Gerade in der Anwendung der Maßnahme im Einzelfall muss sich die Regelung bewähren: Anordnung und Durchführung müssen verhältnismäßig sein. Es muss tatsächlich die Gefährdung eines qualifizierten Rechtsguts angenommen werden dürfen, die Maßnahme darf nicht etwa zur Disziplinierung des Patienten oder gar anderer Patienten durchgeführt werden. Ein milderes Mittel wie ein Gespräch zur Deeskalation oder die Isolierung in einem Raum darf nicht gleich geeignet sein. Dabei kann sich keine Stelle darauf zurückziehen, dass zu wenig Personal zur Verfügung stehe oder dass die räumlichen Verhältnisse nicht ausreichten. Etwaige systematische Mangelverwaltung, die sich wegen knapper Mittel und strenger Haushaltsdisziplin entwickelt hat und geduldet wird, darf nicht als Rechtfertigung für grundrechtsintensive Maßnahmen herangezogen werden.
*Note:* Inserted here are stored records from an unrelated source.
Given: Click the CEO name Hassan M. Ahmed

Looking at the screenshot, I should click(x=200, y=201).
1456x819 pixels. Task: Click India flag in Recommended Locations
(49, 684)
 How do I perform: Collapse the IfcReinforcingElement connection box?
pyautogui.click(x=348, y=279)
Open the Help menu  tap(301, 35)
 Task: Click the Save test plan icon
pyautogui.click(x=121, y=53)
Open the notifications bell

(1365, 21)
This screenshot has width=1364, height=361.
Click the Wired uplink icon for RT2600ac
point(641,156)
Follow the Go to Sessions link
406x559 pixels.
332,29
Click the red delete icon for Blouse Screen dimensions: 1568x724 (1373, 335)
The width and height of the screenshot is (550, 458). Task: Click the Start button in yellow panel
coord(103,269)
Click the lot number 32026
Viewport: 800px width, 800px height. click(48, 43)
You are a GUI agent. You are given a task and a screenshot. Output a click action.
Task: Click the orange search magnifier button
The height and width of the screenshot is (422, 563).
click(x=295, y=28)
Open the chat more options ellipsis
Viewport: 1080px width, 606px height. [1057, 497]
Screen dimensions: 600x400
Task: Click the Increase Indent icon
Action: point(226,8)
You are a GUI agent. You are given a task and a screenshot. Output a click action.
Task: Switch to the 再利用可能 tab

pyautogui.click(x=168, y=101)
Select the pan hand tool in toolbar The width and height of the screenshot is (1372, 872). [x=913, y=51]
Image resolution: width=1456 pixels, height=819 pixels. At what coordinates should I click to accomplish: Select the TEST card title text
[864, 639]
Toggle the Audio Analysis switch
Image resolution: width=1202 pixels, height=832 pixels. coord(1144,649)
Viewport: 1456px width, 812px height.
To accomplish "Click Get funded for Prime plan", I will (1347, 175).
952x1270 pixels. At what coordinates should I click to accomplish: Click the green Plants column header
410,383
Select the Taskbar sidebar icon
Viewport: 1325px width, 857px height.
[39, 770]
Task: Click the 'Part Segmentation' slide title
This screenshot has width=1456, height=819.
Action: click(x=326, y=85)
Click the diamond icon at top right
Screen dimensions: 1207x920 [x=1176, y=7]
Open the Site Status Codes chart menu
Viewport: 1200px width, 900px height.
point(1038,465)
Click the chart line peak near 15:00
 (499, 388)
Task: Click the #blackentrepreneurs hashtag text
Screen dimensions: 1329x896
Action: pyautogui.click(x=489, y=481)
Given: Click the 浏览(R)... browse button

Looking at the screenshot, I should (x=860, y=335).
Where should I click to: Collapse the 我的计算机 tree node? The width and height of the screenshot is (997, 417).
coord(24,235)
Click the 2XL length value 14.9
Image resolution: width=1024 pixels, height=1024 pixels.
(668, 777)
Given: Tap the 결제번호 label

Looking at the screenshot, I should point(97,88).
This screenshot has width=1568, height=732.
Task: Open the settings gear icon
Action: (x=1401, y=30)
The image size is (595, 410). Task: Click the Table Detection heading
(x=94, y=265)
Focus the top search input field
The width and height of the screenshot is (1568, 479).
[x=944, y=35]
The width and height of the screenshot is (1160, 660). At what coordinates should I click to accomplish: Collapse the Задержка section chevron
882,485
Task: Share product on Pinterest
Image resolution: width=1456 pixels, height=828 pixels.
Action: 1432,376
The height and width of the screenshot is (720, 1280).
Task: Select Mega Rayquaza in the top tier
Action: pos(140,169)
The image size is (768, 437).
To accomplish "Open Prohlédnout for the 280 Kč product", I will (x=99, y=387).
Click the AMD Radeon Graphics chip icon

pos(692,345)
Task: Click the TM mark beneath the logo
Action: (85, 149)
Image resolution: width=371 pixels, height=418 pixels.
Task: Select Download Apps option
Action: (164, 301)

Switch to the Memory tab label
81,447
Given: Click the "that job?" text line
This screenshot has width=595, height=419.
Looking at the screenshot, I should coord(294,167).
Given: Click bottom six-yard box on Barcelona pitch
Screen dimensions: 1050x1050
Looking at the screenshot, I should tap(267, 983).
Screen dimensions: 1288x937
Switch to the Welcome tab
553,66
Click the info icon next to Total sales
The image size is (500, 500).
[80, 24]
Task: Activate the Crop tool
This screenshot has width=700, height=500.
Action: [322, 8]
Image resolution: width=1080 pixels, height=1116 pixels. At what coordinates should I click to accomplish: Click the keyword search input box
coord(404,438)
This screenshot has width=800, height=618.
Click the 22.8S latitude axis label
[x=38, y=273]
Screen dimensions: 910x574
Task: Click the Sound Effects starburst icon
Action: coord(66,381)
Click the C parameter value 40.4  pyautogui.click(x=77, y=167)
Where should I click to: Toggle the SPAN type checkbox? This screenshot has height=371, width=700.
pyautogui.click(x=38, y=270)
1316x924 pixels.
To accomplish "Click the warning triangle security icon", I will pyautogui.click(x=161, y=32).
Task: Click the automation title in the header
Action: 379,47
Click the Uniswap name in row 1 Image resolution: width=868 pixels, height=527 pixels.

Nicht zuletzt ist der Spielraum bei der Prüfung der Angemessenheit einer solch intensiven Maßnahme beschränkt: Die Gestaltung und die zeitliche Dauer belasten die betroffene Person schwer, ohne dass damit ein Therapieerfolg hergestellt werden könnte. Der unabdingbare Zweck, das behandelnde Personal und Dritte vor einer Person zu schützen, die bereit und fähig ist, Verletzungen herbeizuführen, ist dabei ständig und genauso zu berücksichtigen wie die Verpflichtung, andere Maßnahmen zu ergreifen, sobald diese möglich sind.
Rechtsstaatlichkeit und Durchschlagskraft der Grundrechte zeigen sich gerade dort, wo beurteilt werden muss, wie mit Menschen in jedem Einzelfall und oft hinter verschlossenen Türen umgegangen wird. Die Sicherungsverwahrung (BVerfGE 109, 133 – Sicherungsverwahrung; BVerfGE 130, 76 – Vitos Haina) und der besonders gesicherte Haftraum (vgl. auch BVerfG NJW 2015, 2100) waren insoweit auch schon durch das Gericht zu beurteilen gewesen, nicht immer ohne Widerspruch seitens des Europäischen Gerichtshofs für Menschenrechte (EGMR, NJW 2011, 3423; EGMR, NJW 2012, 2173; vgl. auch BVerfGE 128, 326). Der Senat öffnet nun erneut die Tür zu einer Einrichtung und gibt der Problematik und den an ihr beteiligten Personen Raum und Zeit. Es wird nicht die letzte Gelegenheit sein, denn auch in Pflegeheimen ist die Fixierung eine Maßnahme, die sich niemand wünscht, die aber im Einsatz ist (vgl. BVerfG, NJW-RR 2016, 93; BGHZ 163, 53). Freibriefe stellt der Senat sicher nicht aus.